15 thoughts on “LA Times Crossword 18 Jan 20, Saturday”

  1. After straightening out “bowler” and “play pool” for the correct answers of “kegler” and “shot pool” this grid finally came to a successful conclusion. Once again I’ll freely admit to being cowed by Bill’s solve time of 8 minutes and change. Not too shabby, Mr. Bill!

    And now on to the WSJ 21 X 21.

  2. I’m also amazed at Bills finish time of 8 min.and change “WOW”
    At any rate, todays puzzle was challenging but enjoyable.

    Eddie

  3. 35:33 no errors….My dad was a bowling alley manager in Baltimore for many years and I also worked part time there when I was still in school..I have never heard the term Kegler before to the best of my recollection….We were however in a duckpin city and that could account for it.

  4. 17:09. My first crossword in a week or more, but it turned out ok. I’ve been accepting too much work lately, and I’ll be swamped for the next few months. Never again will I do this to myself…..I hope.

    Once I got ITS ALL GREEK… the rest of the puzzle finished quickly. Anyone else try to spell NIELSoN with an O at first?

    I went to a few KEGLER parties in college, but I don’t remember anything to do with bowling 🙂

    The game I remember was called “Zip”. Seeing a VW BEETLE was 1 point, a Super Beetle was 2 points, a Karmann-Ghia was 6 points and VW van was 10 points. Good game for kids on road trips.

    Incidentally I saw a Karmann-Ghia on the road a few days ago for the first time in years (decades?) I looked it up and the first ones were made in 1957 and they stopped in 1974. Still a pretty cool looking car even in 2020.

    Best –

  5. Hard to imagine a more USELESS set of clues to manufacture the Saturday difficulty for this one. DNF, less than 30%.

  6. Tough Saturday for me; finished in a bit more than an hour with two errors. I guessed pEGLEg as a pirate looking for turkeys to shanghai in alleys, even if SOAPSTAg didn’t make sense.

    I didn’t think I had a chance on this, but all the clues were fair and there wasn’t undue reliance on proper nouns.

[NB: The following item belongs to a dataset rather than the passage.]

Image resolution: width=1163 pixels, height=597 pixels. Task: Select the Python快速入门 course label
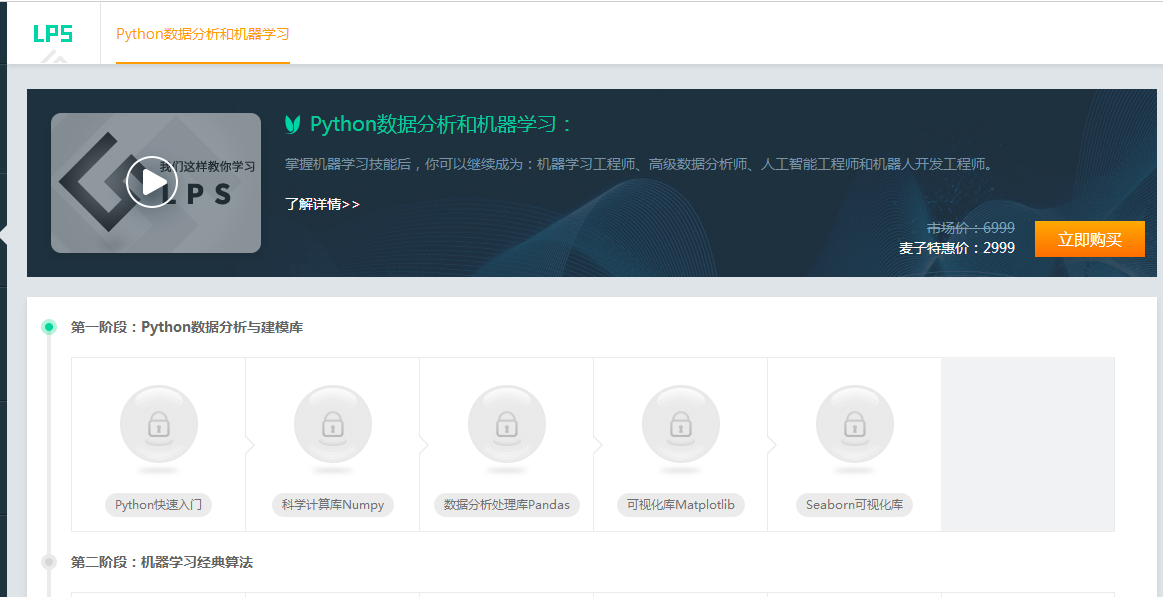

Guessed on it’s a mystery to me, until I got Zorba. GLADSOME is a new one for me. Should have had KEGLER, since my grandmother used to go keggling every week when I visited her in Germany.

    The middle was inordinately difficult for me, until I just put in SHEATH and SHOTPOOL. That lead to EVAGABOR…etc

  7. Hello folks!!🦆

    YAY! No errors. Had my doubts about finishing this one but it came together. Didn’t know KEGLER, NATE, or MORLOCK. I remember ELOI from past puzzles but of course that didn’t work… wrong term! Thanks to Bill’s write-up I now know who’s who in the Time Machine, so no need to read it…😊

    Jeff re O instead of E– yep!!

    Excellent grid.

    Be well ~~🍹

    1. I was seriously slowed down by “bowler” instead of “kegler,” “play pool” instead of “shot pool,” “primal fear” instead of “”primal urge,” and most problematical, “piddiddle” instead of “VW Beetle” for “punch buggy.”